How to predict new values on hold-out data

I apologize – this was a false positive. My colleague just told me that the problem was an error in post processing, not in the sampling.
I will check to verify that and let you know.

1 Like

This’s a nice workaround. How can I modify this resolution in a situation when working with pm.GLM.from_formula.

Here is my model building block that I prefer not to change:

with pm.Model() as model:
	priors = {
			"Intercept"      : pm.Normal.dist(mu=start_mu['Intercept']     , sigma=start_sig['Intercept']),
			"a" : pm.Normal.dist(mu=start_mu['a'], sigma=start_sig['a']),
			"b" : pm.Normal.dist(mu=start_mu['b'], sigma=start_sig['b']),
			"c" : pm.Normal.dist(mu=start_mu['c'], sigma=start_sig['c']),
			"d"  : pm.Normal.dist(mu=start_mu['d']    , sigma=start_sig['d'])
		}
	family = pm.glm.families.StudentT()
    pm.GLM.from_formula(formula = 'y ~ a + b + c + d',
                        data    = train_df,
                        priors  = priors,
                        family  = family
                       )
	trace = pm.sample(draws=11000,
                      tune=700,
                      init='advi',
                      start=None,
                      cores=ncores,
                      chains=ncores,
                      random_seed=[123 for _ in range(ncores)],
                      discard_tuned_samples=True,
                      compute_convergence_checks=True)

Thanks!

You just have to try to move your model’s definition into a function that receives either the training or test data:

def model_factory(data):
    with pm.Model() as model:
        priors = {
			"Intercept"      : pm.Normal.dist(mu=start_mu['Intercept']     , sigma=start_sig['Intercept']),
			"a" : pm.Normal.dist(mu=start_mu['a'], sigma=start_sig['a']),
			"b" : pm.Normal.dist(mu=start_mu['b'], sigma=start_sig['b']),
			"c" : pm.Normal.dist(mu=start_mu['c'], sigma=start_sig['c']),
			"d"  : pm.Normal.dist(mu=start_mu['d']    , sigma=start_sig['d'])
		}
        family = pm.glm.families.StudentT()
        pm.GLM.from_formula(formula = 'y ~ a + b + c + d',
                        data    = data,
                        priors  = priors,
                        family  = family
                       )
    return model

with model_factory(train_data):
    trace = pm.sample(draws=11000,
                      tune=700,
                      init='advi',
                      start=None,
                      cores=ncores,
                      chains=ncores,
                      random_seed=[123 for _ in range(ncores)],
                      discard_tuned_samples=True,
                      compute_convergence_checks=True)

with model_factory(test_data):
    ppc = pm.sample_posterior_predictive(trace) #or whatever
1 Like

Thank you for this! it was super helpful.

  1. Would it be possible to show an example of a hierarchical linear model as well?

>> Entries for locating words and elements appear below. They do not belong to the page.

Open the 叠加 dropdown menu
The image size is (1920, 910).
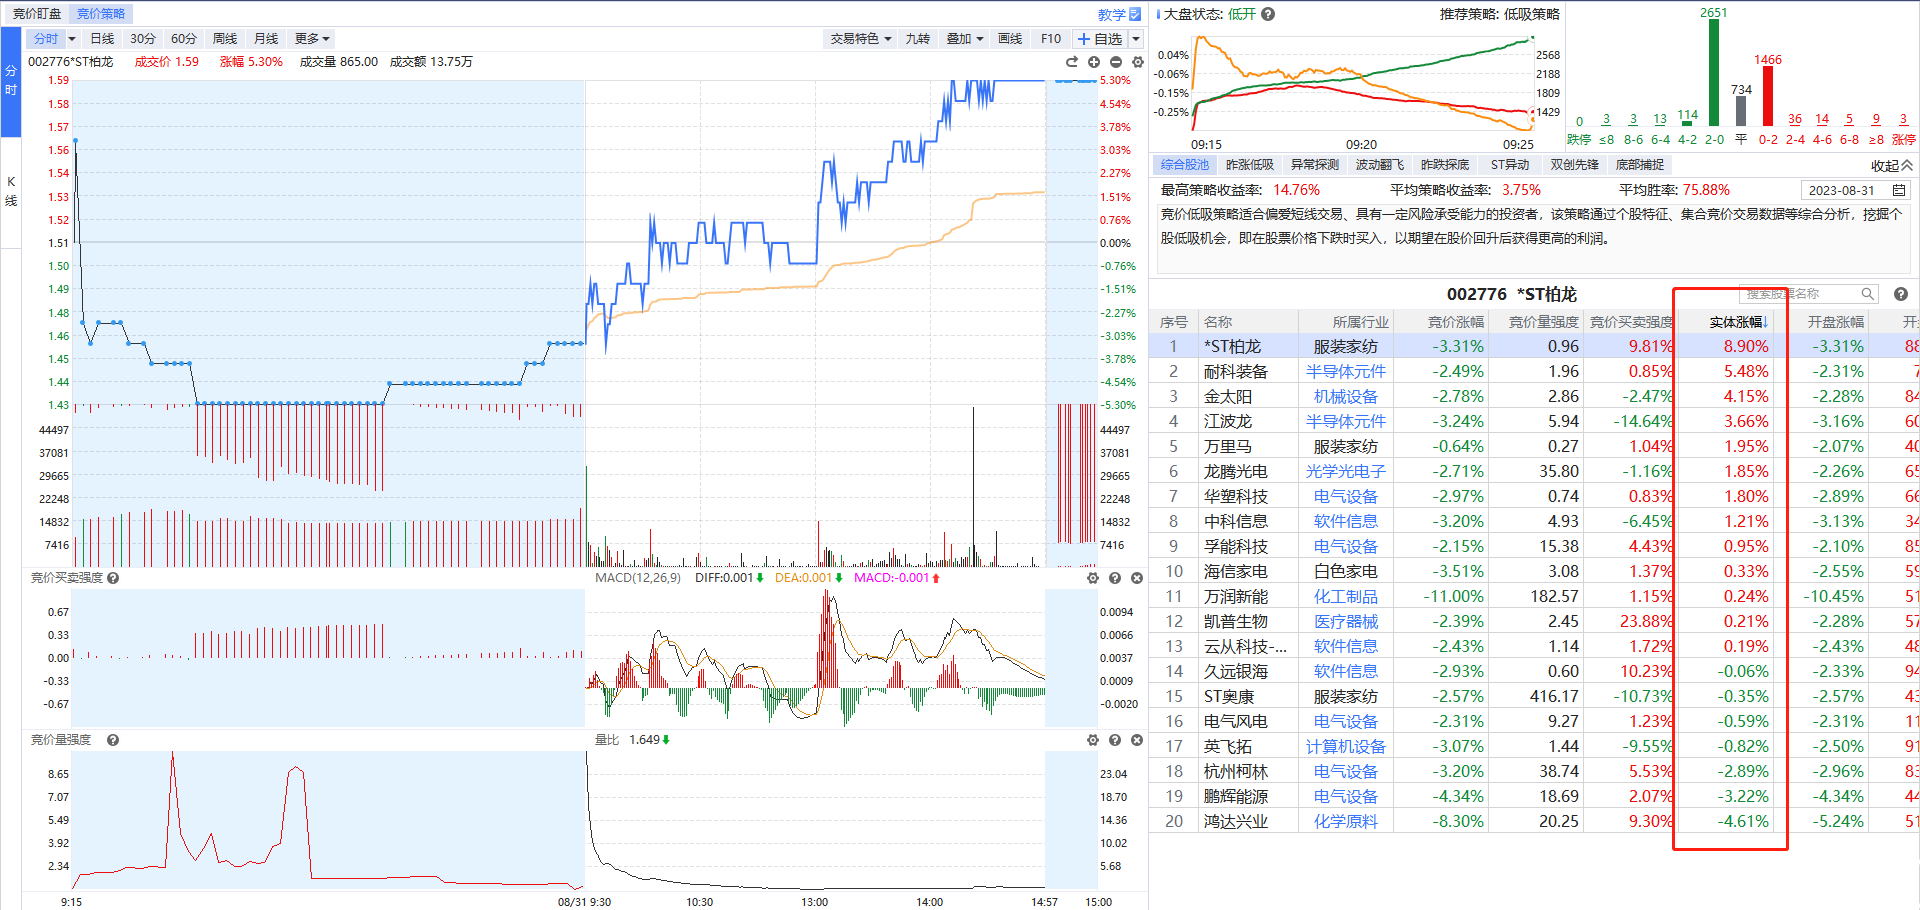(x=965, y=39)
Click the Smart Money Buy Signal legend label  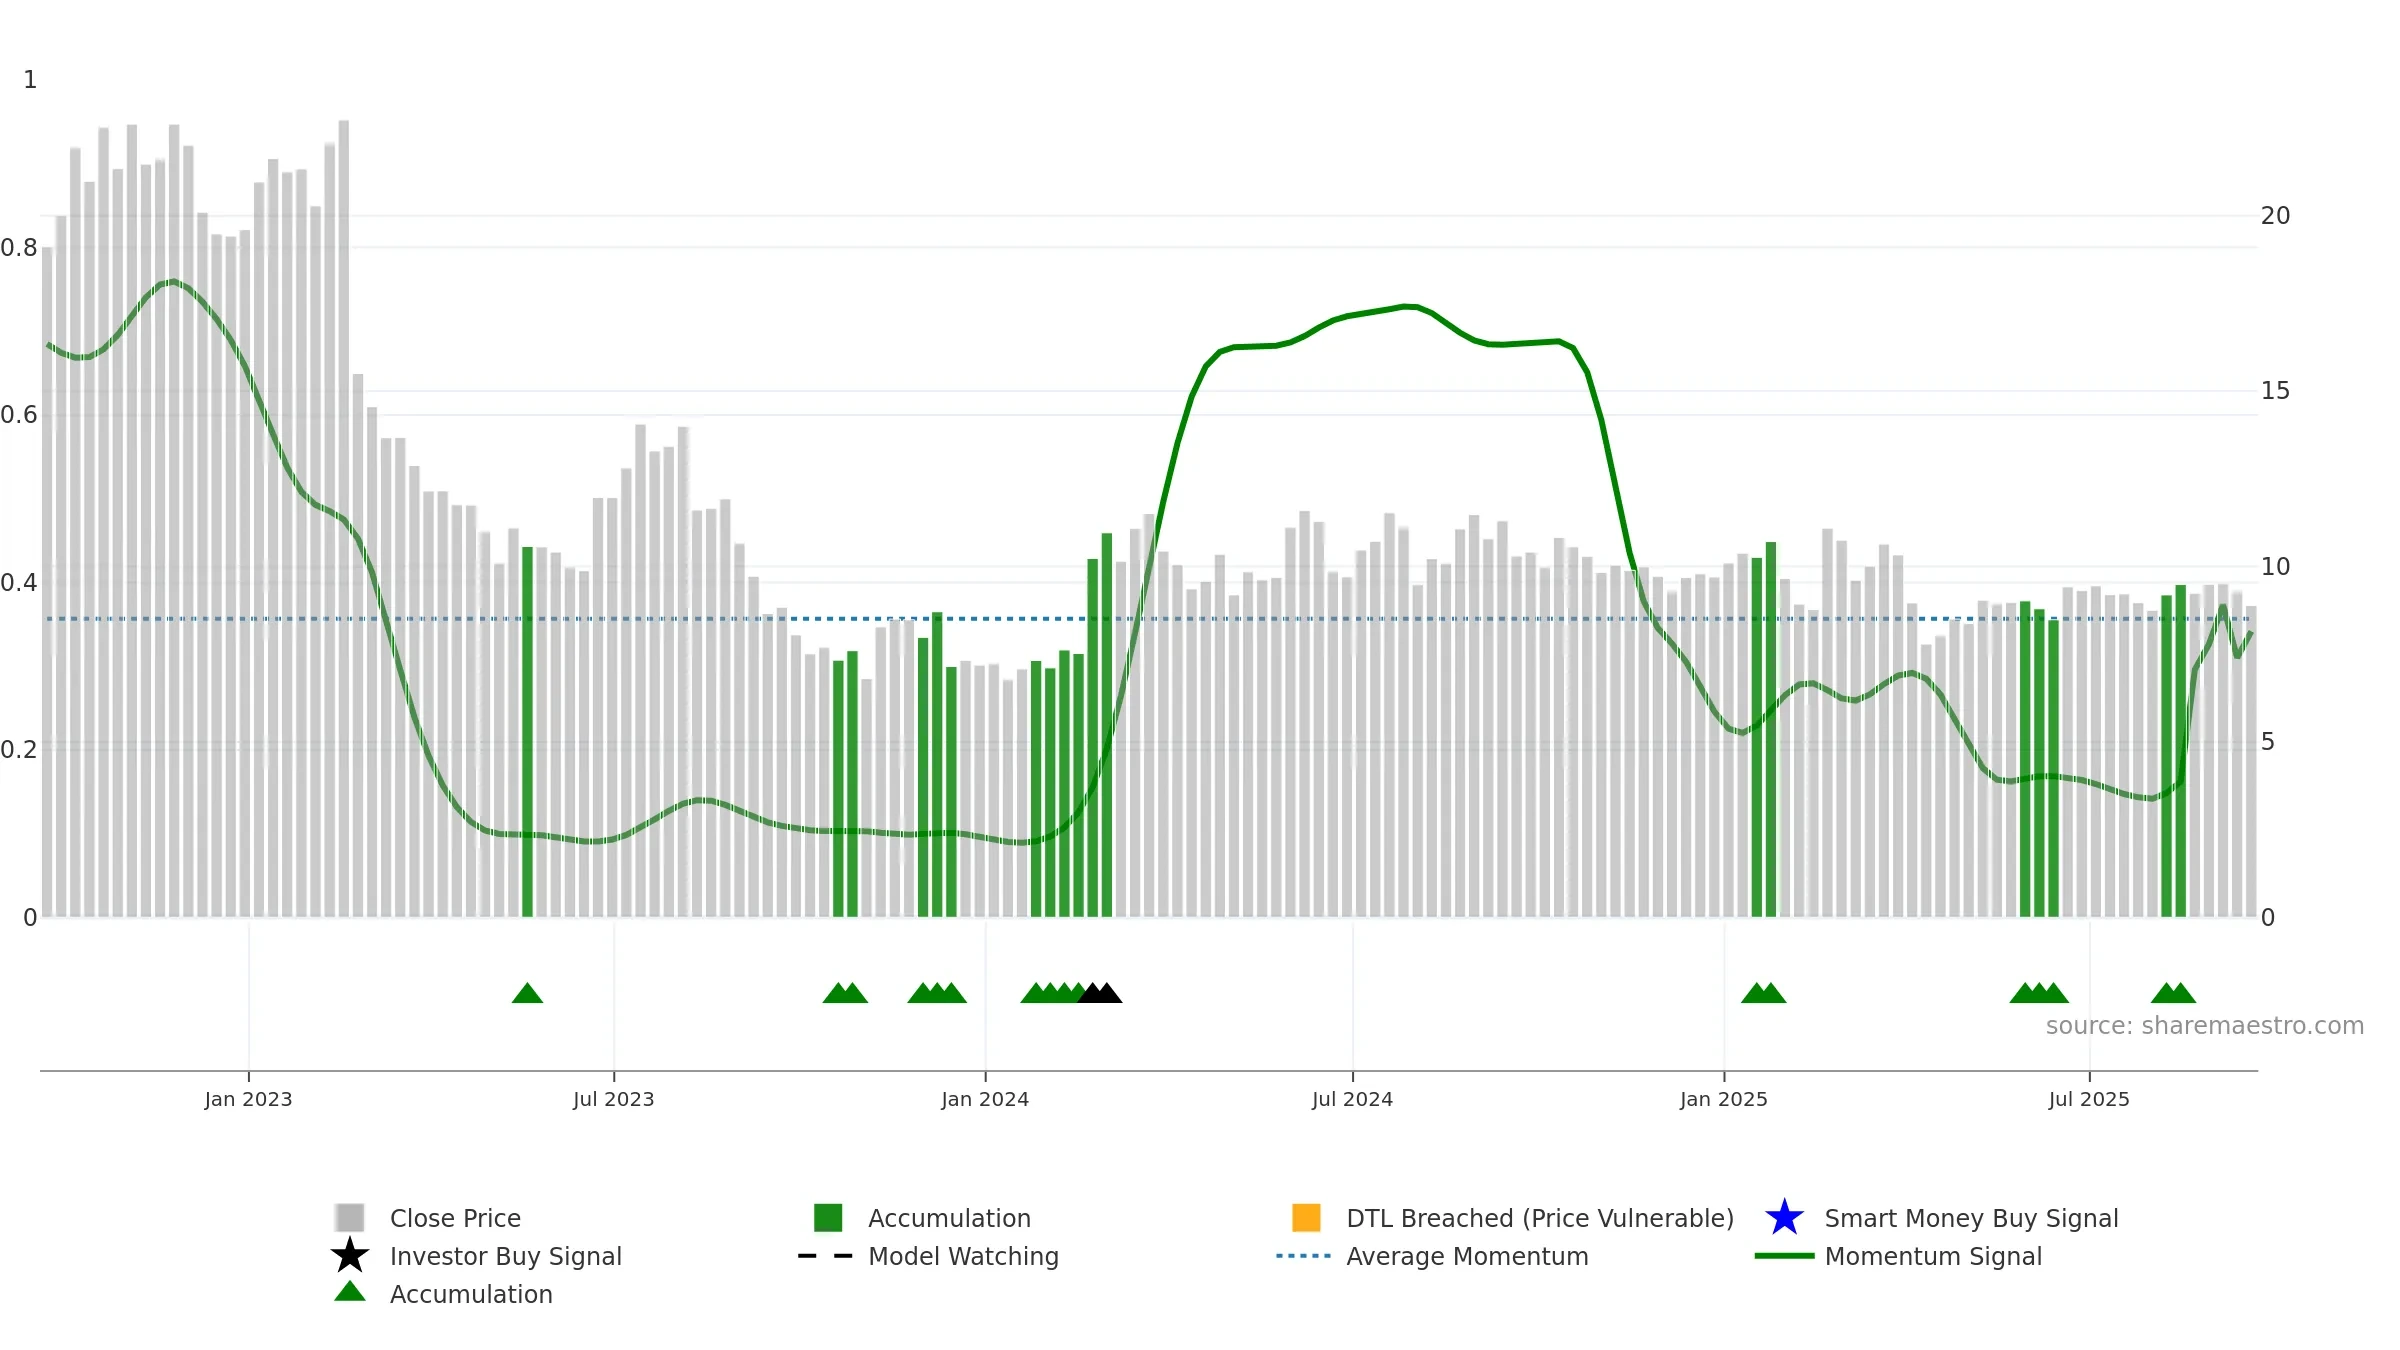[1971, 1218]
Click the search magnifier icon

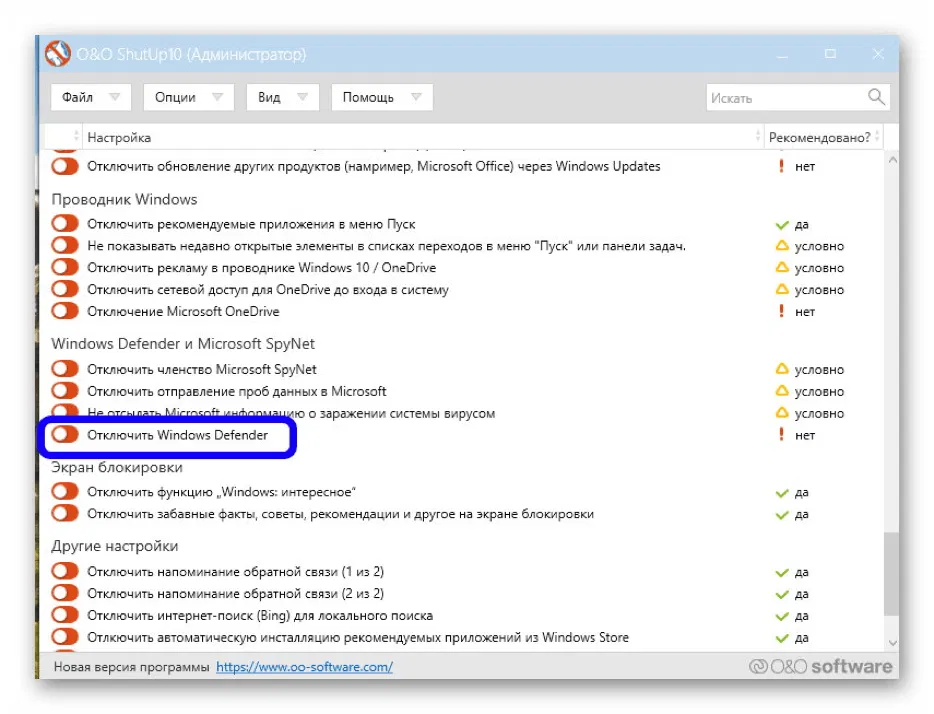(875, 97)
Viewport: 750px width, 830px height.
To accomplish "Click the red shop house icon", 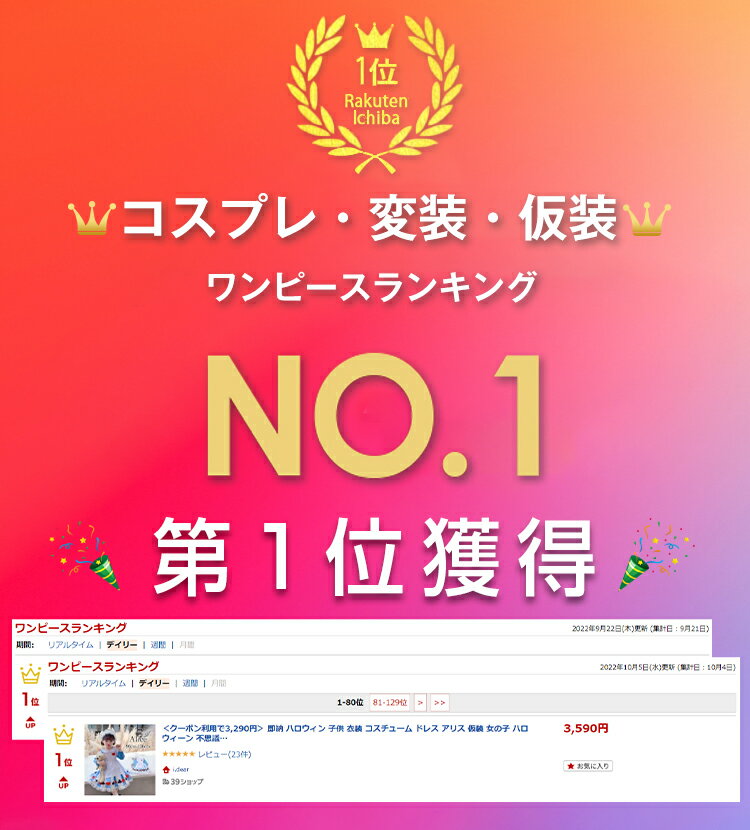I will coord(166,770).

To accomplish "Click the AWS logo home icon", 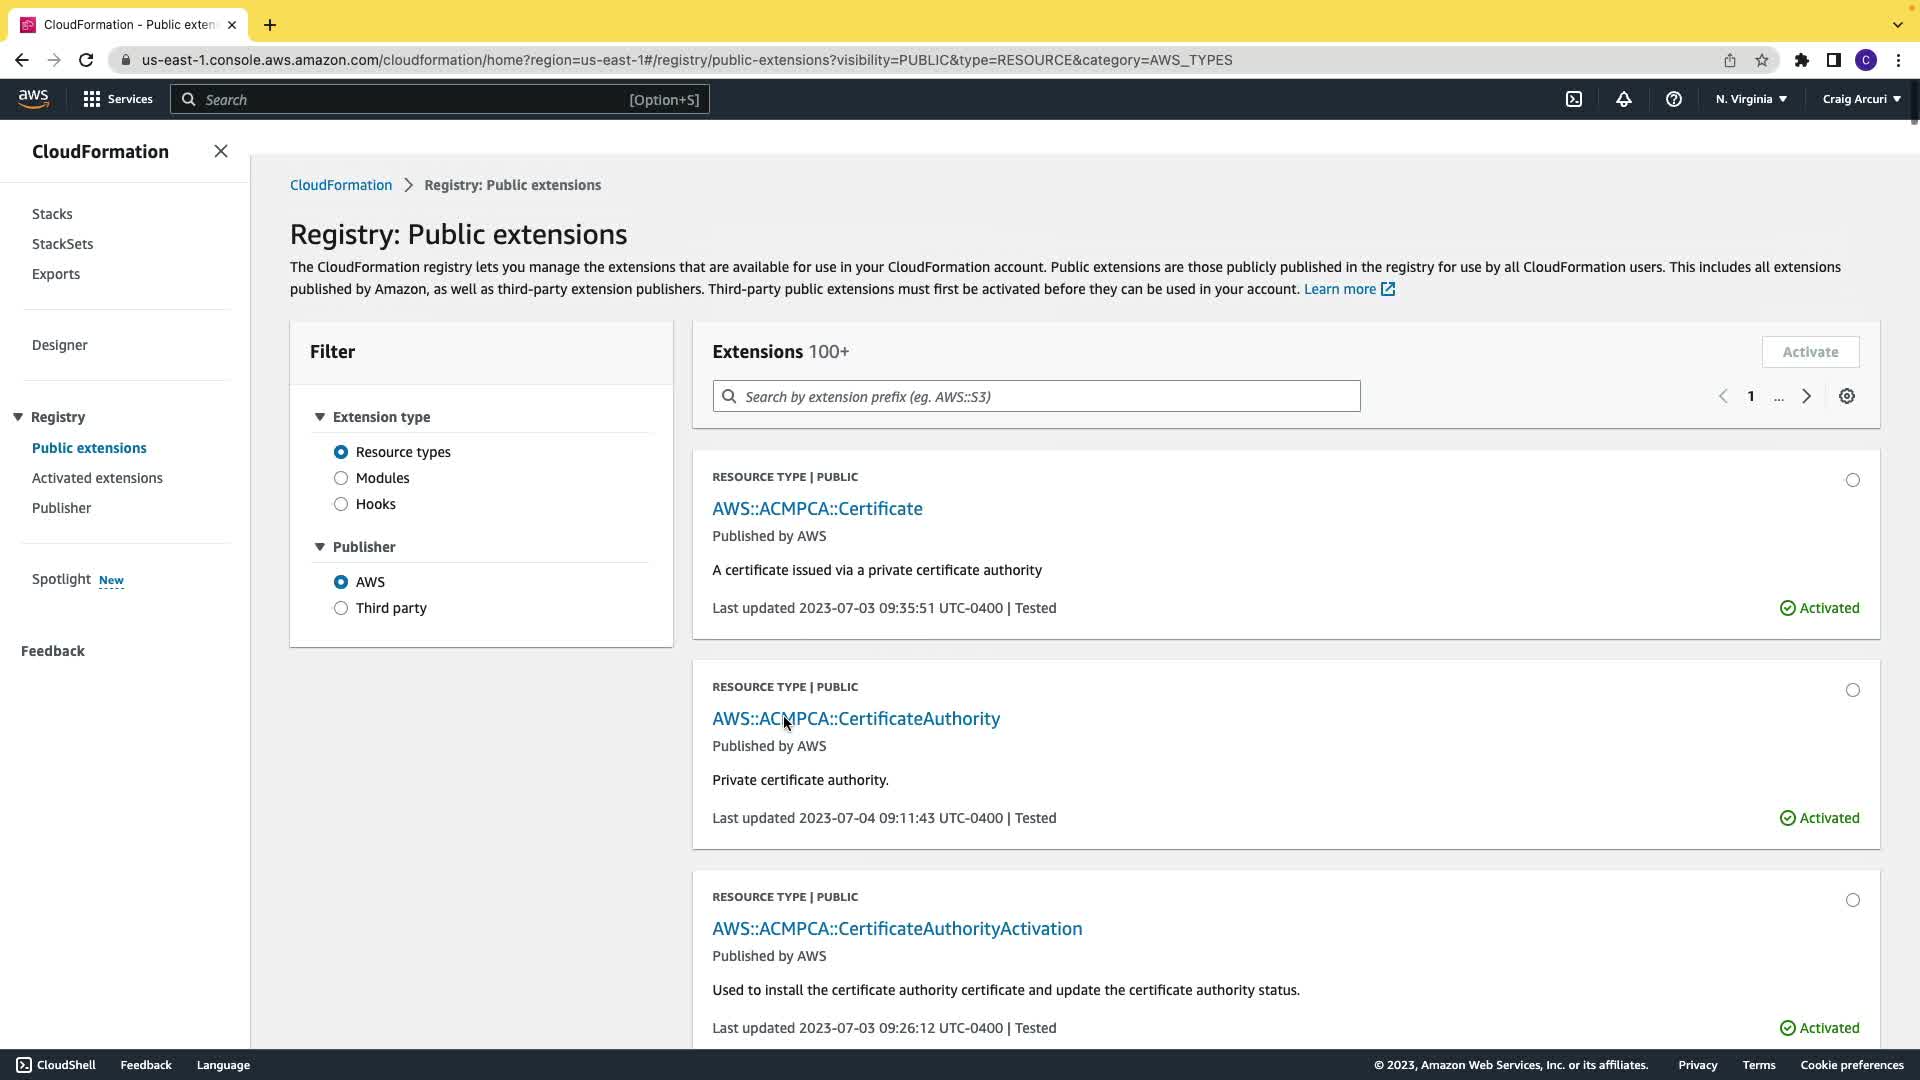I will 33,98.
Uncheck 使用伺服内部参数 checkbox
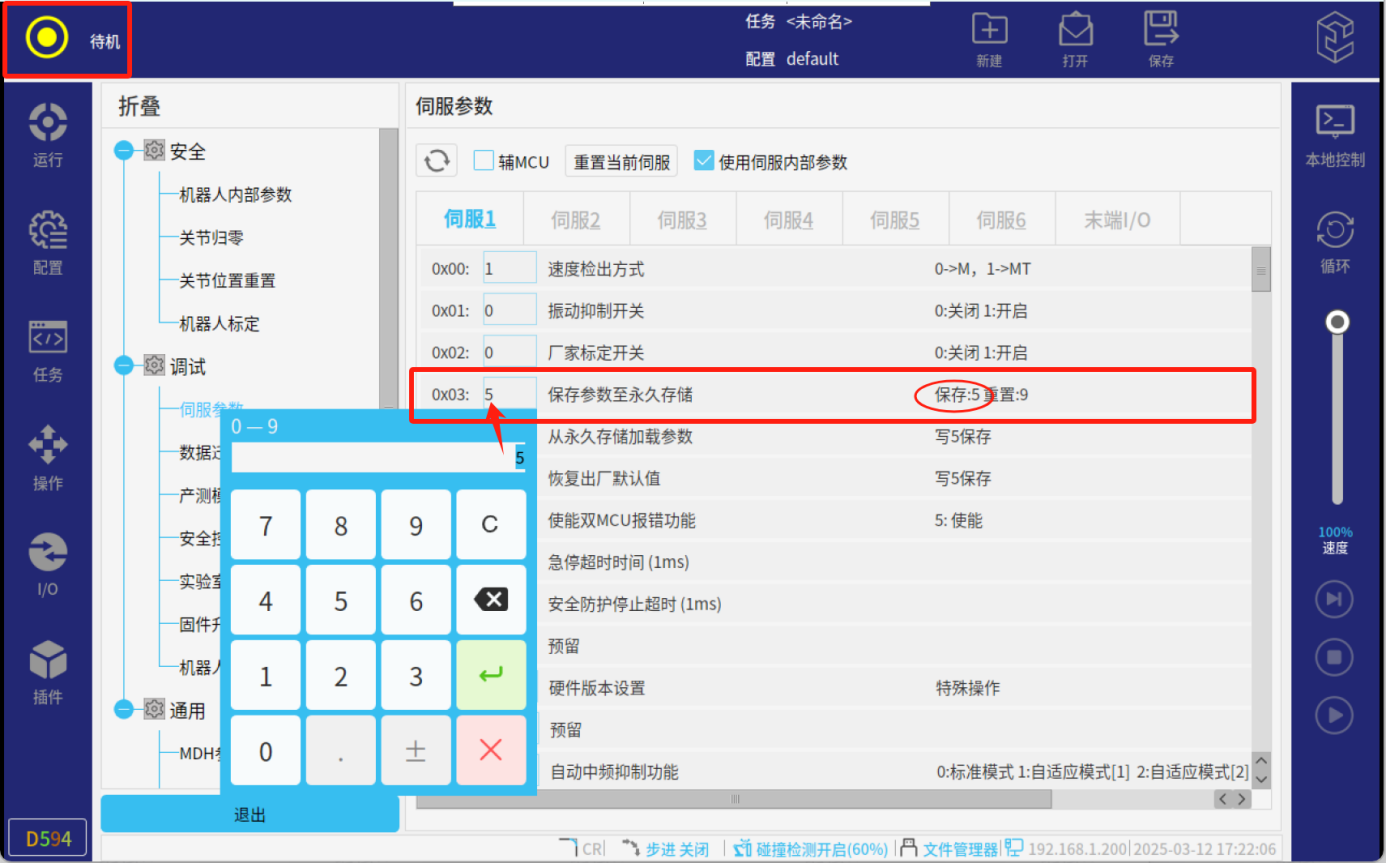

I’m finding it hard to plot the prediction vs train and test.
  2. Also, if you can point to any article that helps build and predict hierarchical data that’s not necessarily linear.
    Thank you for your time!

Hi @Sam_Anand!
I think the PyMC3 port of Rethinking_2 chapters 13 and 14 (hierarchical models) could help you with that :wink:
PyMCheers :vulcan_salute: